The district stopped tracking attrition rates in relation to the housing years ago, but Dericco says that the housing is still always filled to maximum capacity, and teachers usually stay the duration of the seven years they’re eligible. The units didn’t cost taxpayers anything: They were financed instead through a complicated tax-exempt structure. Rents range from $1,210 to $1,905 a month in the two and three-story building development, called Casa del Maestro. “They continue to feel like that is an asset to teachers,” she said of the district. “To be able to live in the communities where they work, and be surrounded by colleagues and peers.”

A kindergarten teacher from Santa Clara Unified at the Casa del Maestro complex in 2015. (Marcio Jose Sanchez/AP)

SJUSD is looking to the Santa Clara model’s success for inspiration, and justification. But there are some big differences. The San Jose plan could be larger: Spread over more than the 3.5 acres that Casa del Maestro spans, the school would have room to add more than 70 units. And the need, almost 20 years later, is more acute. A planned Google development in downtown San José could bring 20,000 high-paying jobs (and bodies) to the neighborhood.  Teacher wages are lower today, and benefits aren’t growing enough to keep up.
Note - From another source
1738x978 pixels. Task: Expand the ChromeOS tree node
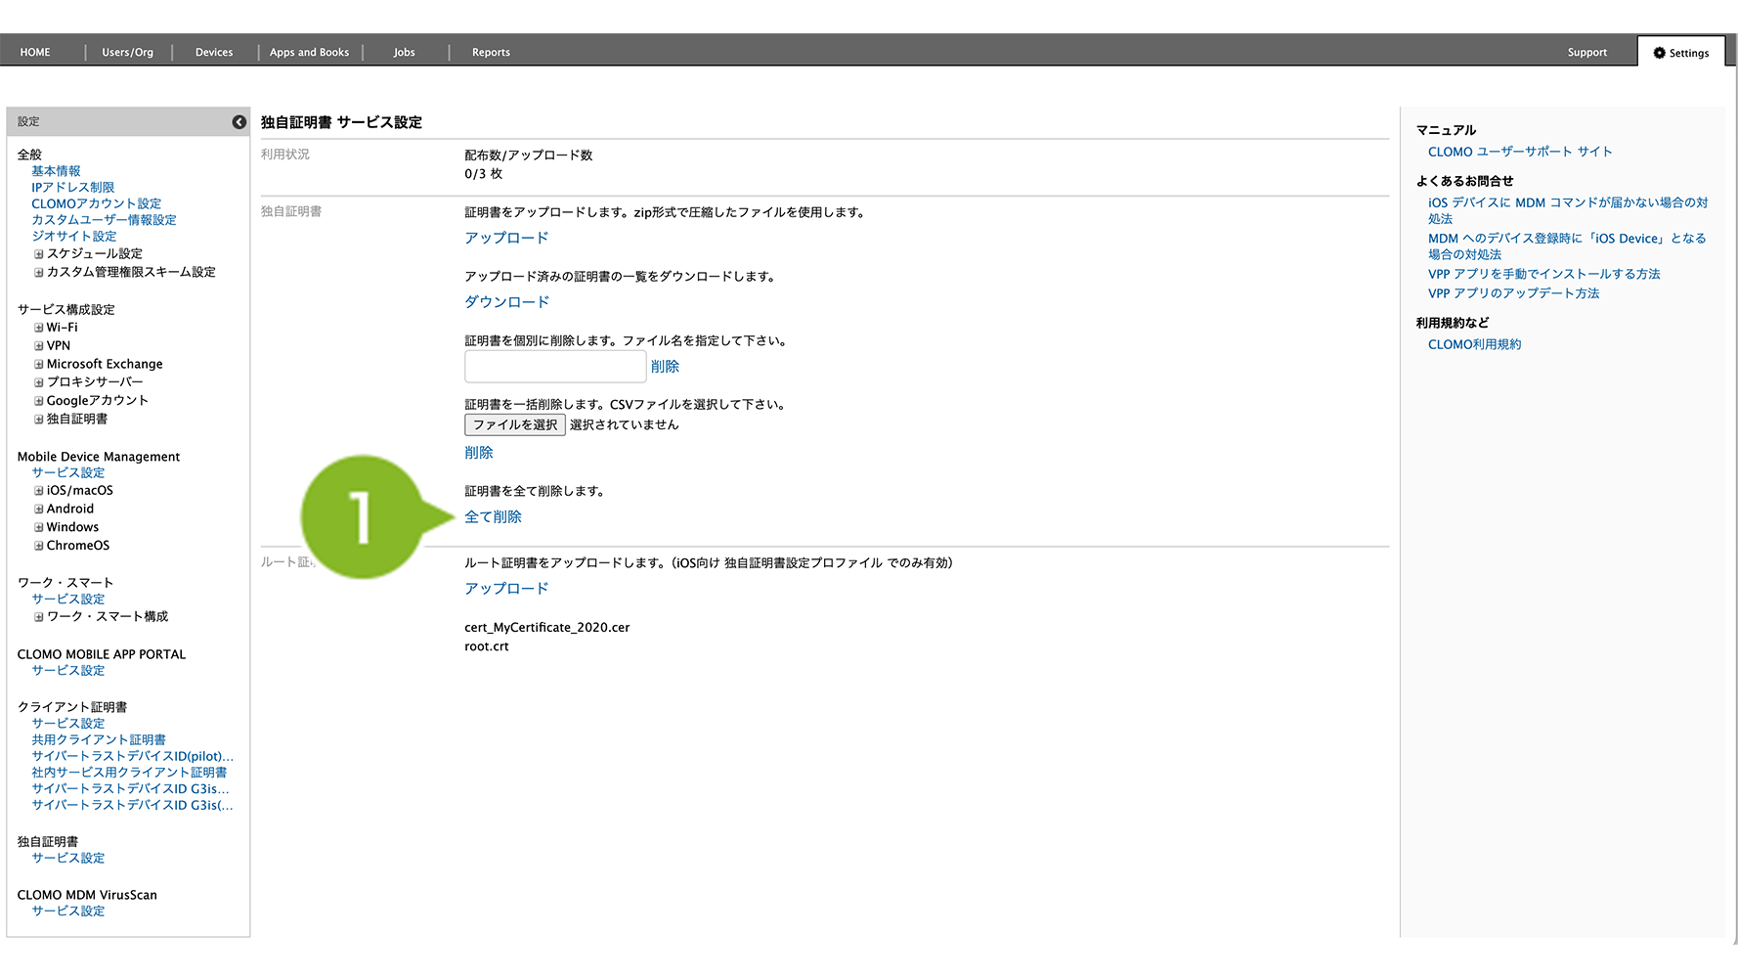point(39,546)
That’s another argument raised by some Almaden Valley residents: Don’t bulldoze schools and build low-income apartments—just raise salaries. “Pay the teachers enough to live, fuck,” as one commenter wrote on Braley’s petition. “They should be able to pay their bills without having to be in low income housing.”

But it’s not that simple. The San José Unified School District is only allocated $11,700 per student per year—79 percent lower than a comparable neighboring public school. “If we want to have the opportunity to hire and retain the best and the brightest we have to offer competitive wages or housing,” Nate Ramezane, an assistant principal in the SJUSD, told CityLab in a Facebook message. “I think if the wages option cannot be appropriately addressed, then housing would be the next best option.”
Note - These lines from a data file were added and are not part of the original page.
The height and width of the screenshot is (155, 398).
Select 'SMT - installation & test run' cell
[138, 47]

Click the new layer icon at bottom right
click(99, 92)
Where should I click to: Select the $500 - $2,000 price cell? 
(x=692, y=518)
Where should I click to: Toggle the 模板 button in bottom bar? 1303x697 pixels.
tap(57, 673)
Ramezane’s account of how he made ends meet while getting his teaching career off the ground involved sacrificing friends, relationships, and free time, he says, by juggling classes, coaching, and bartending jobs. Almost a decade later, he has an administrative job with a higher salary, and he manages rental properties on the side; he watches as his colleagues moonlight and struggle to make ends meet as he once did. He supports SJUSD’s plan: “If educators could have a realistic opportunity at the American Dream,” he wrote, “then by all means Do It!”

There are other ways to get teachers into affordable housing without actually building it for them. SJUSD has considered partnering with Landed, a local organization that offers down-payment assistance to educators in the Bay Area, funded by philanthropic investors. “As a company, we are in favor of more supply, period,” said Nikki Lowy, head of partnerships there. “But we need to address both sides of the equation.” Brand-new housing takes years to build. Landed can get you a grant that covers half of a down payment in weeks.
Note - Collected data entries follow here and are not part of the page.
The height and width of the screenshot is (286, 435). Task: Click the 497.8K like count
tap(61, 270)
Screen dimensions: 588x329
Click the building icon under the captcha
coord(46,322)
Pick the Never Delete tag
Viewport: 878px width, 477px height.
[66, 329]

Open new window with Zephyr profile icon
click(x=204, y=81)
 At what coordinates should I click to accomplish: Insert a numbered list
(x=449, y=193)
This week, teachers and parents and administrators and community members will come together again at another public meeting to discuss the plan. They might butt heads, or find compromise. But there seems to be at least one thing on which everyone agrees, says Swenson, herself a product of the San Jose public schools that now employ her: “The school,” she said, “is the heart of our community, and the heart of our neighborhood. And teachers are the heart of our schools.”